§ Exercise aim
Pictures are not part of the copy. Write out exactly the lines from the line with "Click the Hong Kong flag image" through the end of the entries below.

§ Data extract
· · ·
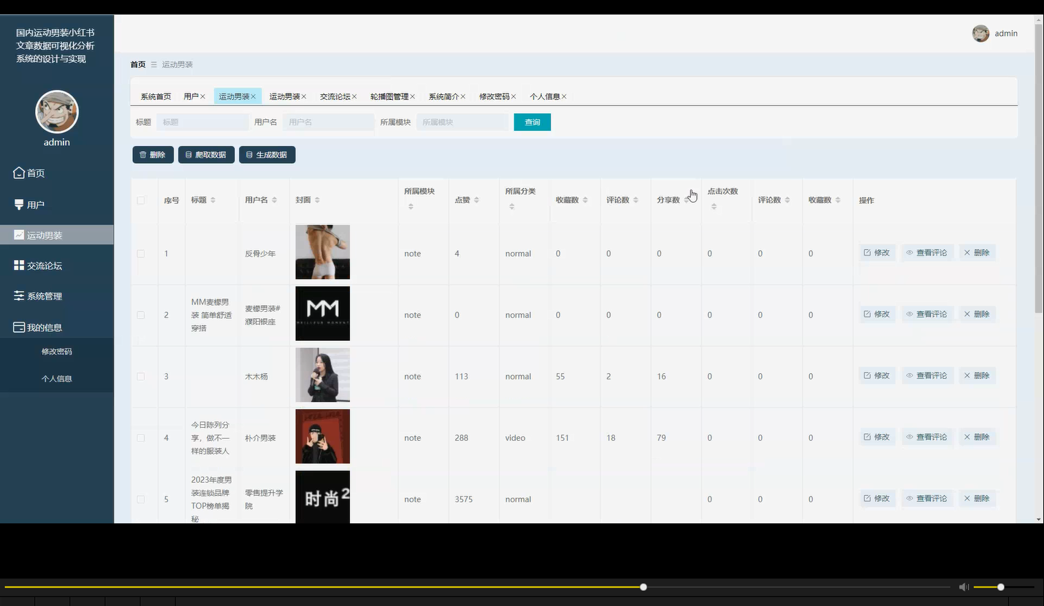
Task: Click the 爬取数据 crawl data button
Action: (206, 154)
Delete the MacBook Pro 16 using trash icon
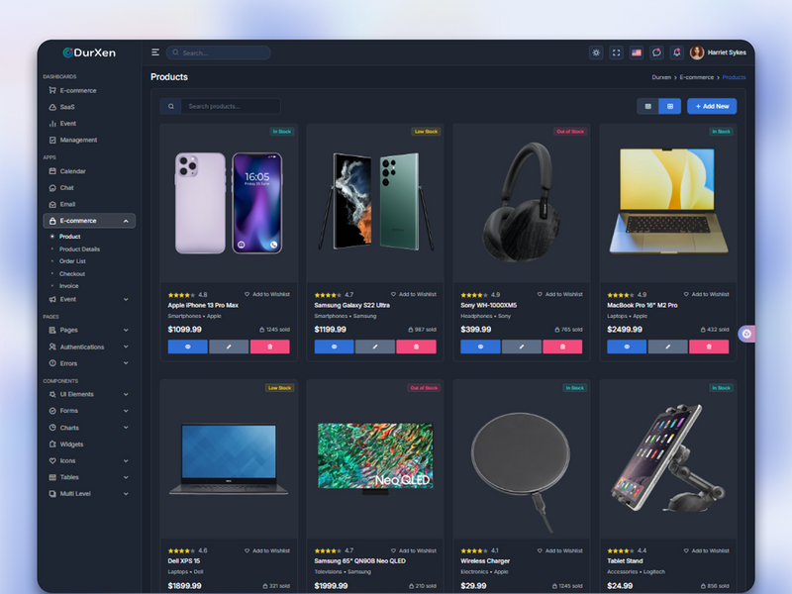The height and width of the screenshot is (594, 792). click(x=709, y=347)
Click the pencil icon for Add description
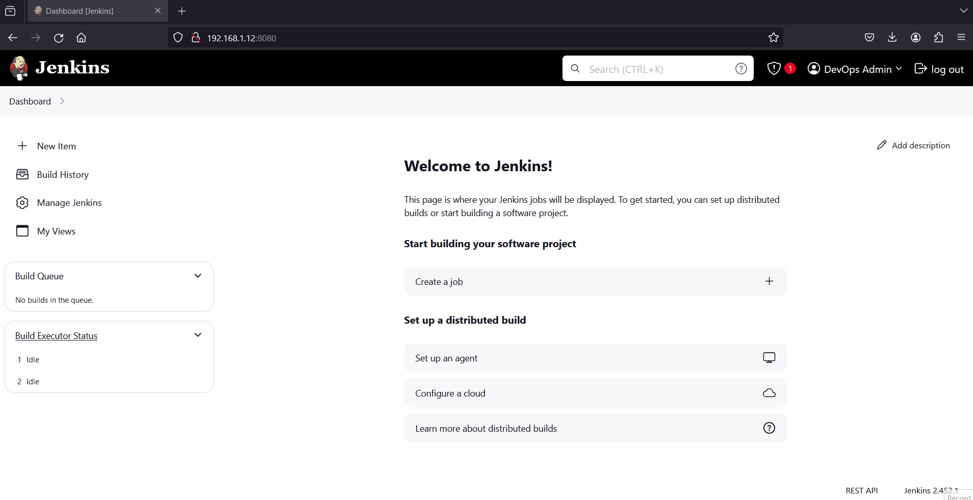This screenshot has height=500, width=973. (882, 145)

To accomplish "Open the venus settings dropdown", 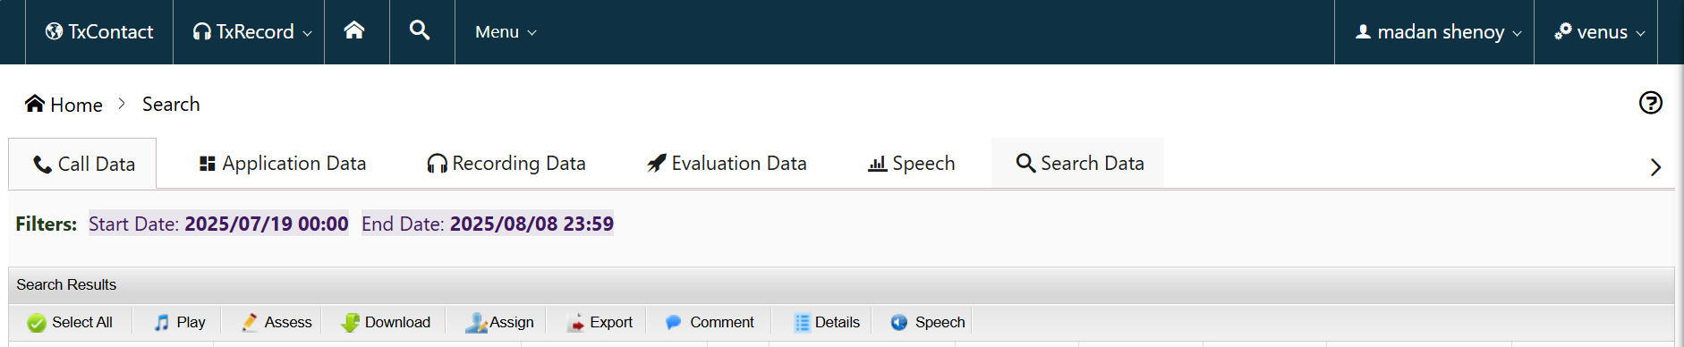I will click(1599, 31).
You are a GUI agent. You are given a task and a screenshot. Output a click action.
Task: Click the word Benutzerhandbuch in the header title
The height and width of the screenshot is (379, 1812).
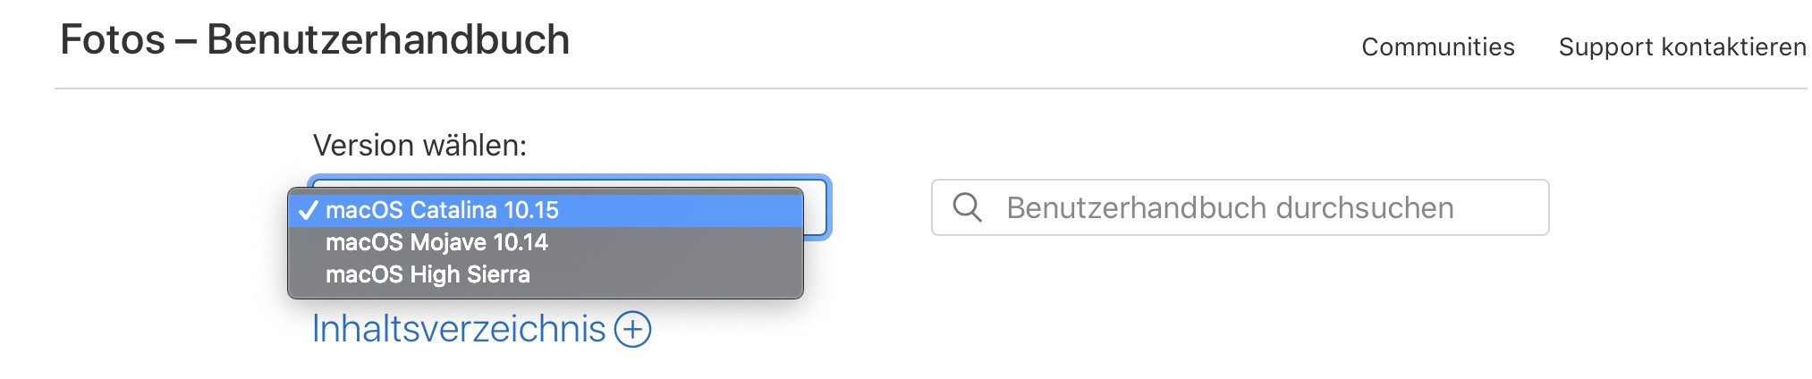(388, 40)
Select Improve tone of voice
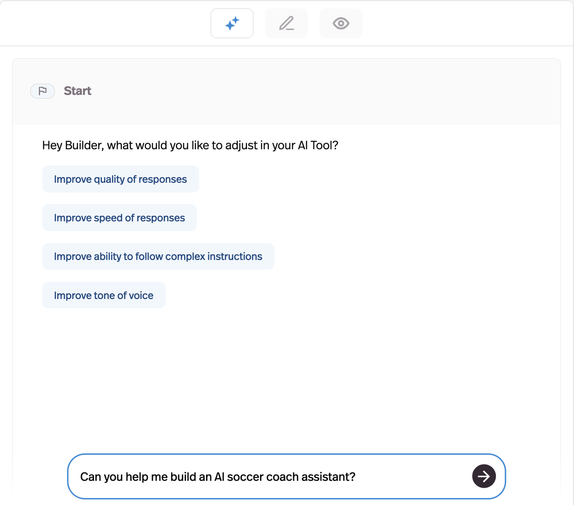Image resolution: width=574 pixels, height=505 pixels. tap(104, 295)
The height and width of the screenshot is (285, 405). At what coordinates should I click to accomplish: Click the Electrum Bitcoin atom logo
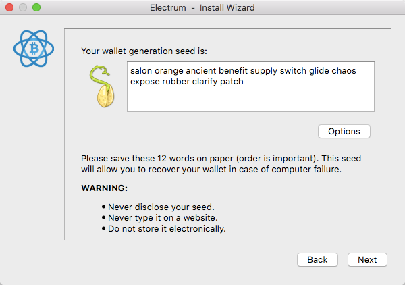click(34, 49)
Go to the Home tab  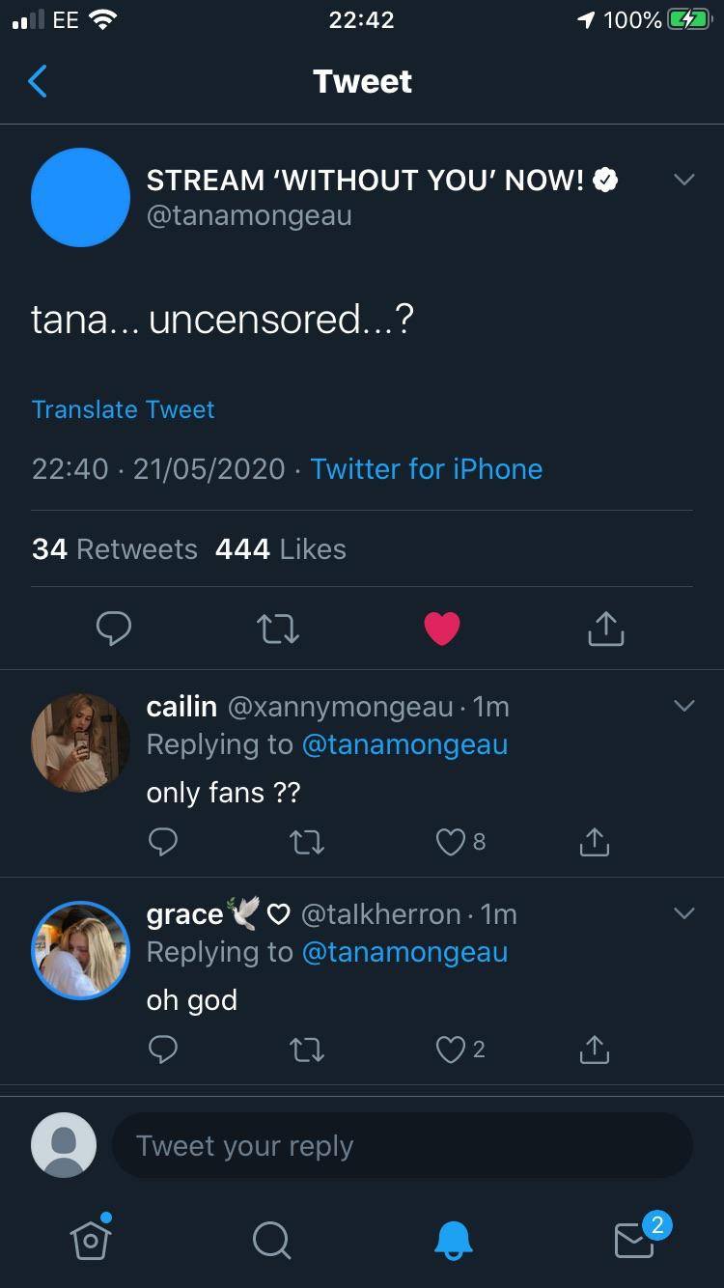90,1239
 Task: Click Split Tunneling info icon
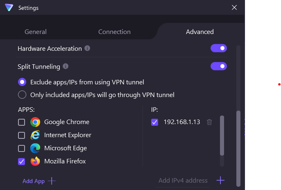coord(66,66)
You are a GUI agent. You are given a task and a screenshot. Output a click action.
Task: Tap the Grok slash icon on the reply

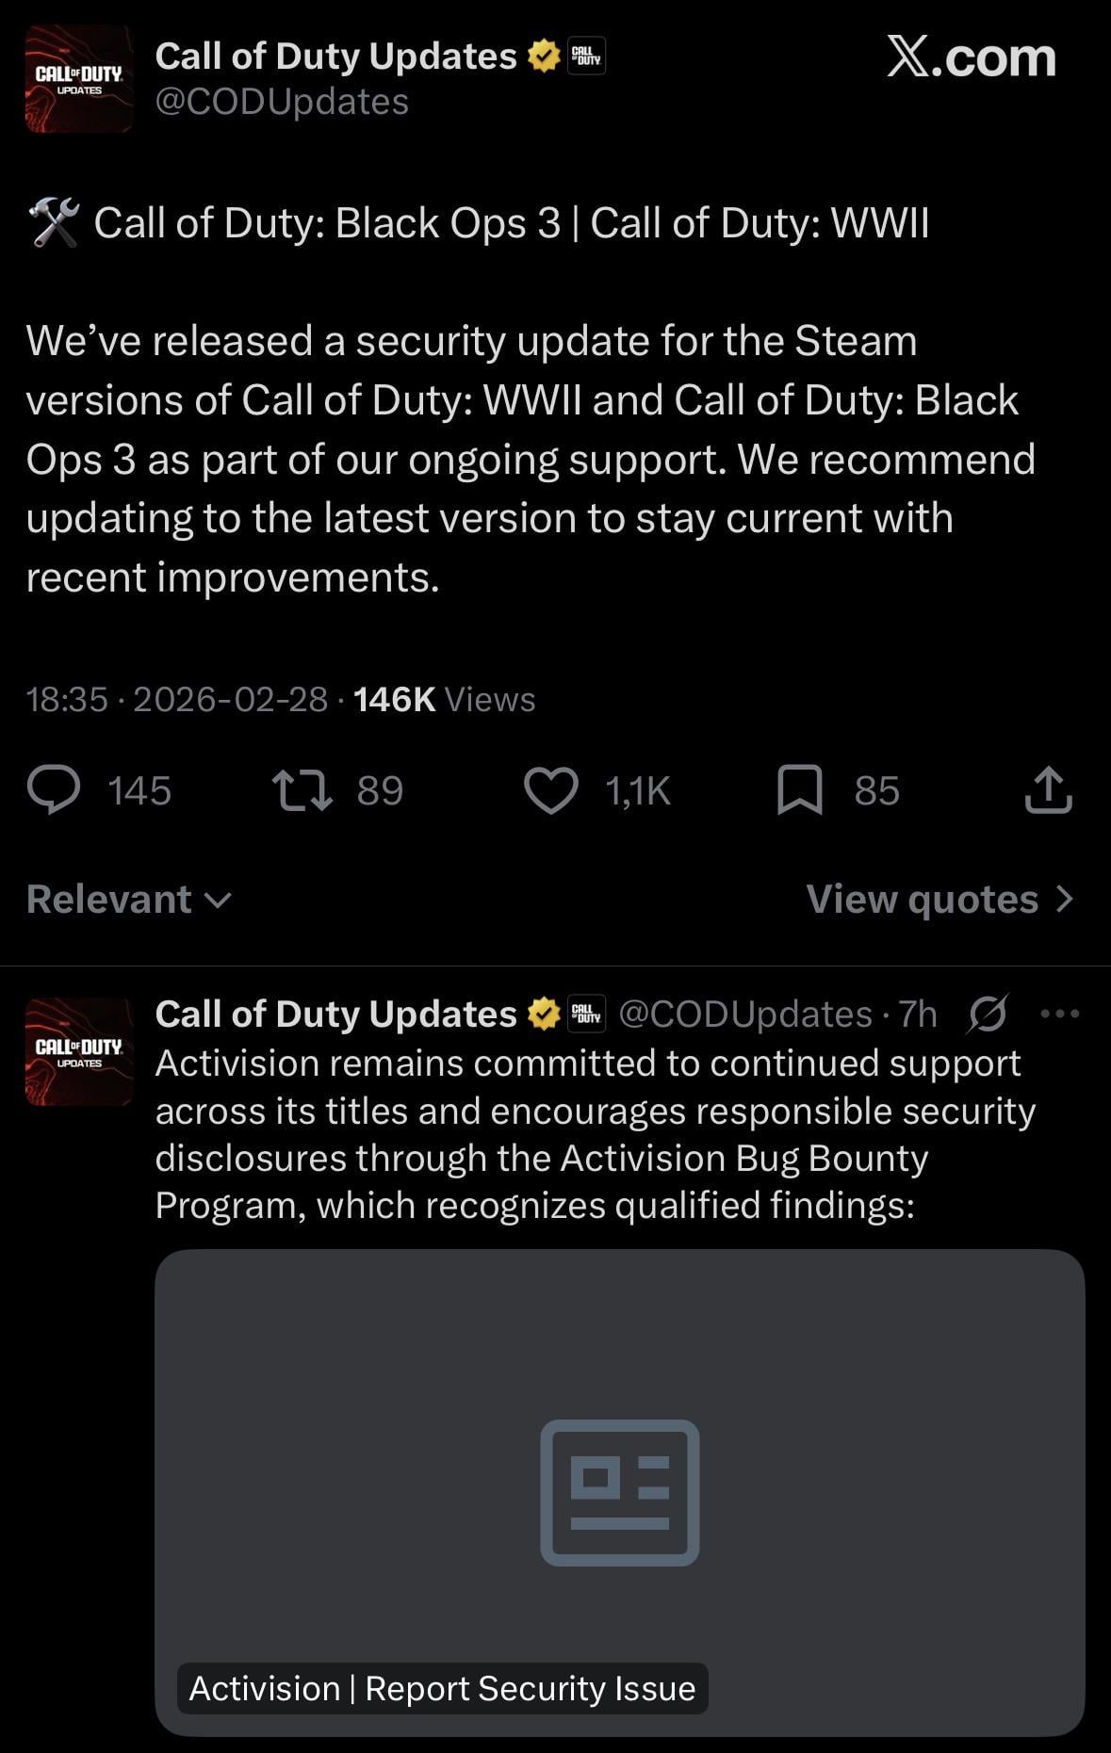click(988, 1014)
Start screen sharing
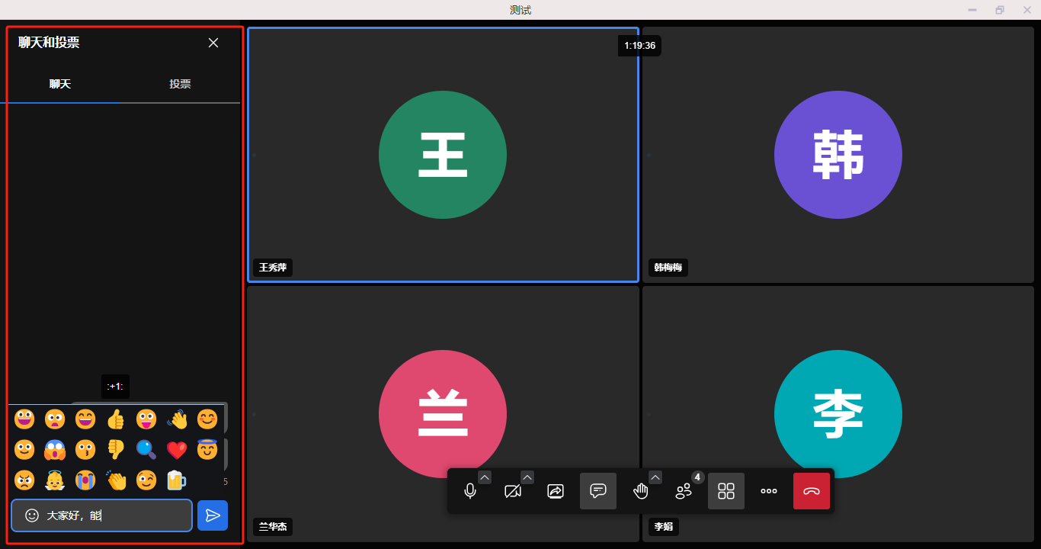Viewport: 1041px width, 549px height. click(x=556, y=491)
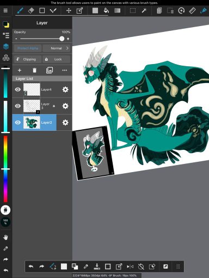
Task: Click flip horizontal icon in bottom bar
Action: [130, 267]
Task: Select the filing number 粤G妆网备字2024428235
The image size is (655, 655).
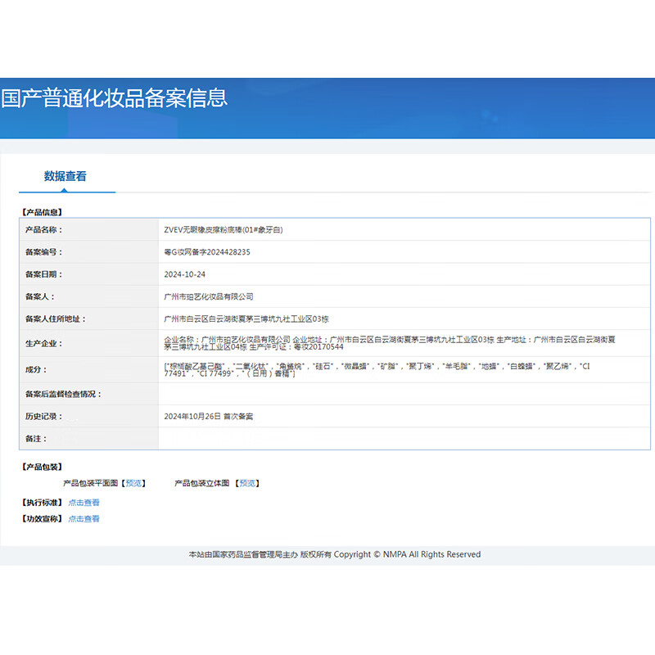Action: click(207, 252)
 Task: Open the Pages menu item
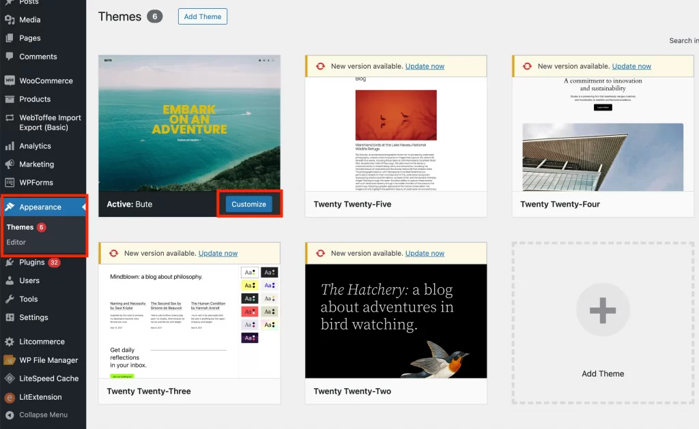pyautogui.click(x=29, y=38)
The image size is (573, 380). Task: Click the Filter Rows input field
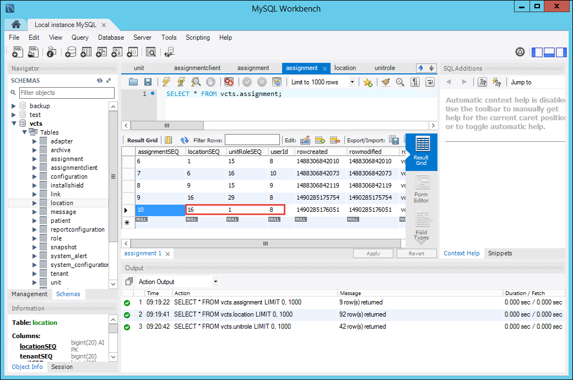click(x=252, y=140)

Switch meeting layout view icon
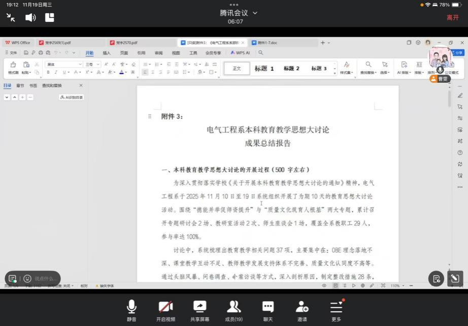50,18
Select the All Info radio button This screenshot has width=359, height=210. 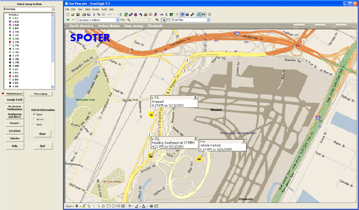tap(33, 119)
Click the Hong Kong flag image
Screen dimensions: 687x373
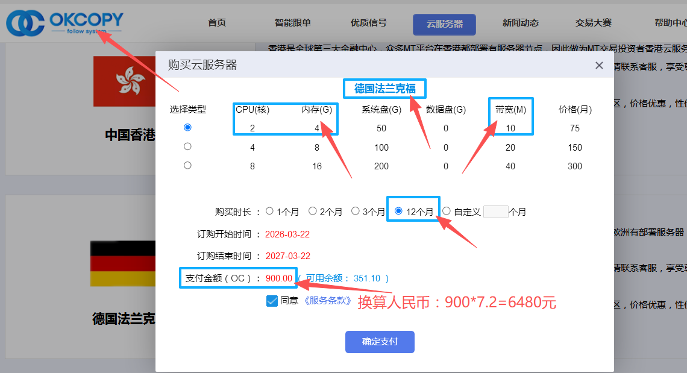coord(124,81)
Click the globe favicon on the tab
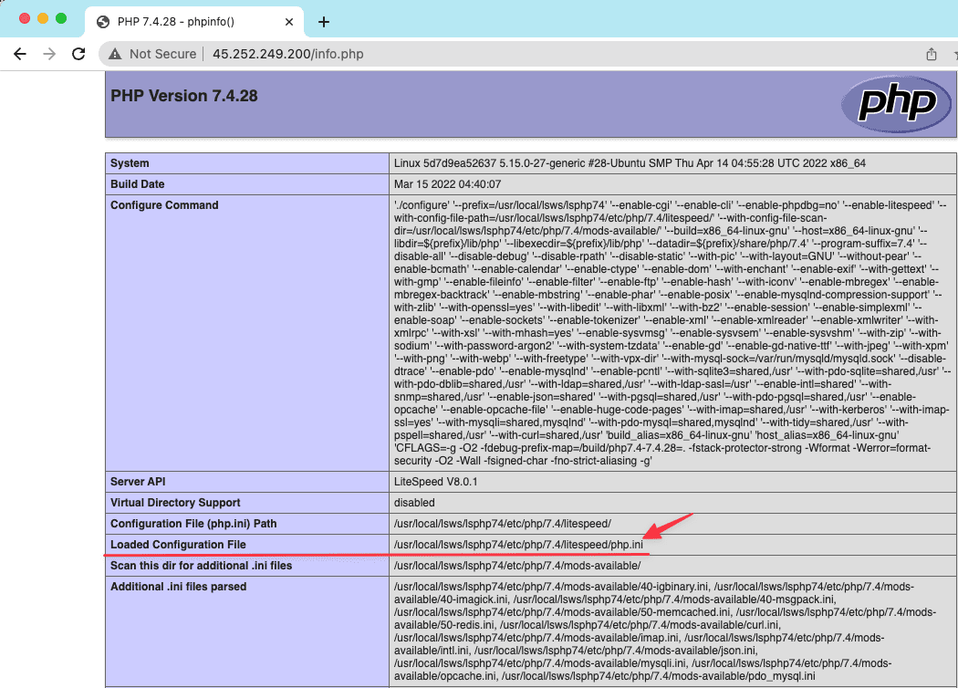The height and width of the screenshot is (688, 958). click(x=103, y=22)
· · ·
§ Task solution
Click the Hong Kong flag image
Screen dimensions: 687x373
coord(124,81)
Click the globe favicon on the tab
The height and width of the screenshot is (688, 958). click(x=103, y=22)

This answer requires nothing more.